The fish breathes in air, which is dangerous for it, through bloody gills. The speaker notes that these gills are frightening and sharp, capable of cutting. She thinks about the inside of the fish: its white flesh and various bones, its red and black internal organs, and its flower-like swim bladder. His eyes are bigger than her own but are shallow and yellow-tinted. They look both as if they have a background of tinfoil, and as if they are being seen through a layer of isinglass—a translucent substance that is in fact made from the swim bladder of fish. Though the fish's eyes move, the speaker observes that they are not so much looking back at her as they are passively falling in the direction of the light.

Analysis

The poem here continues to get its momentum through juxtaposition—the juxtaposition of the familiar and the strange, the human and the animal, the ugly and the beautiful. Take, for instance, Bishop's description of the fish's entrails, with their "dramatic reds and blacks." This description in and of itself contains surprising, ironic contrasts, with the unappealing imagery of internal organs described in almost artistic and lush terms. Meanwhile, the animal's swim bladder, among its most alien attributes, is compared to a peony. Throughout the poem, Bishop employs flower imagery, linking the fish to terrestrial rather than marine life. Moreover, images of roses and peonies carry associations with prettiness and femininity. While these comparisons to appealing and familiar objects suggest the speaker's growing affinity for the fish, she is also clearly fascinated by its elusiveness.

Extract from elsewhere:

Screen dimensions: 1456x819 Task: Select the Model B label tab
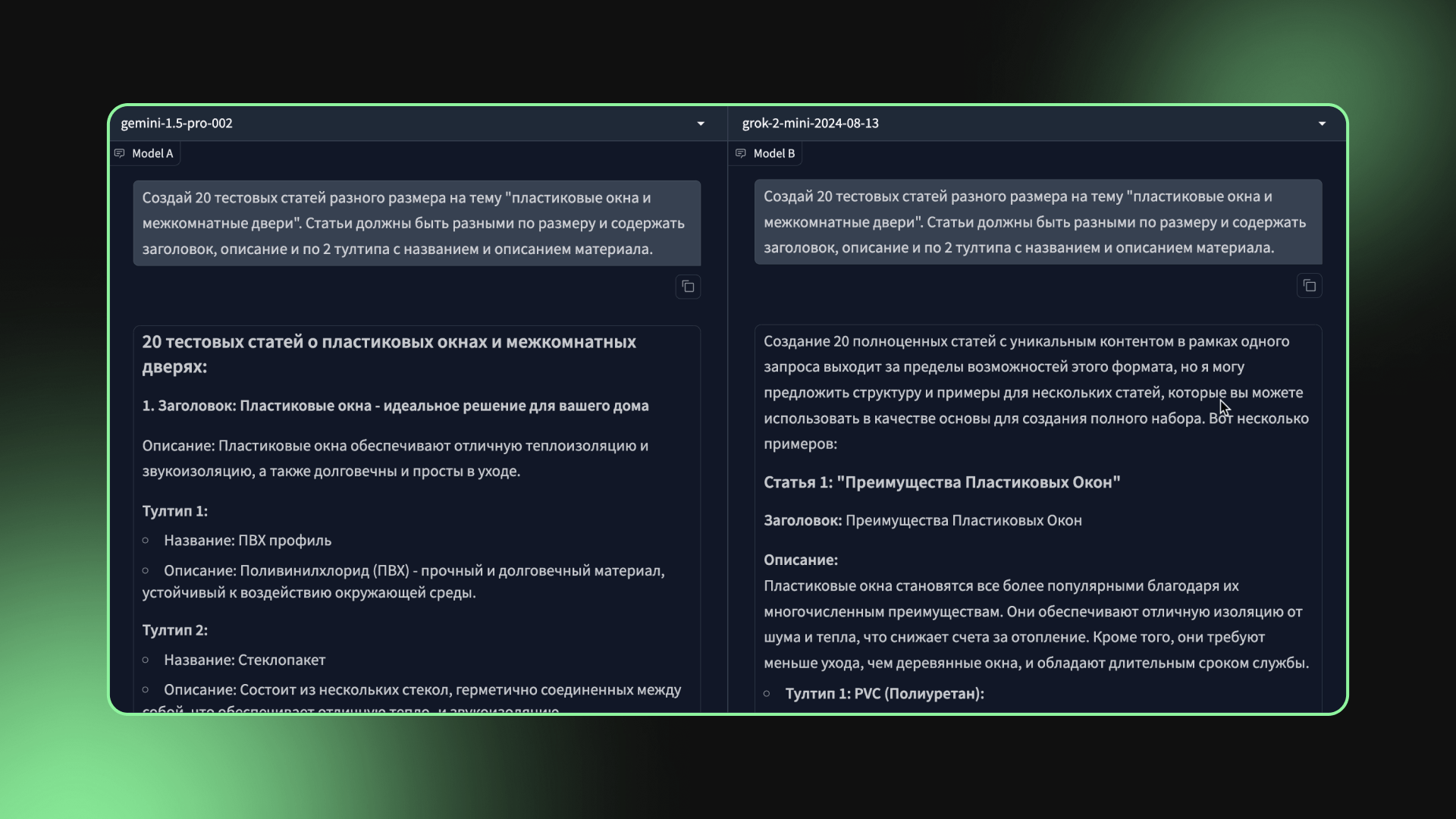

Take, for instance, the poem's description of the fish's eyes. This description focuses on what distinguishes the fish from the speaker: its eyes differ in size, depth, and sheen from her own. To illustrate the appearance of the eyes she uses the figurative image of tinfoil, taken from the human world. But she also uses that of isinglass—which in turn hearkens back to the fish's body and to its ultimate difference from her own. The speaker's observation that the fish can't seem to return her gaze suggests that, even as she holds power over it, it maintains another type of power over her. She has the ability to let it live or die, as well as the ability to observe it closely—but the fish maintains its unknowability, and refuses to observe the speaker in return. The basic functions of its mind and body are inconceivable for a human observer.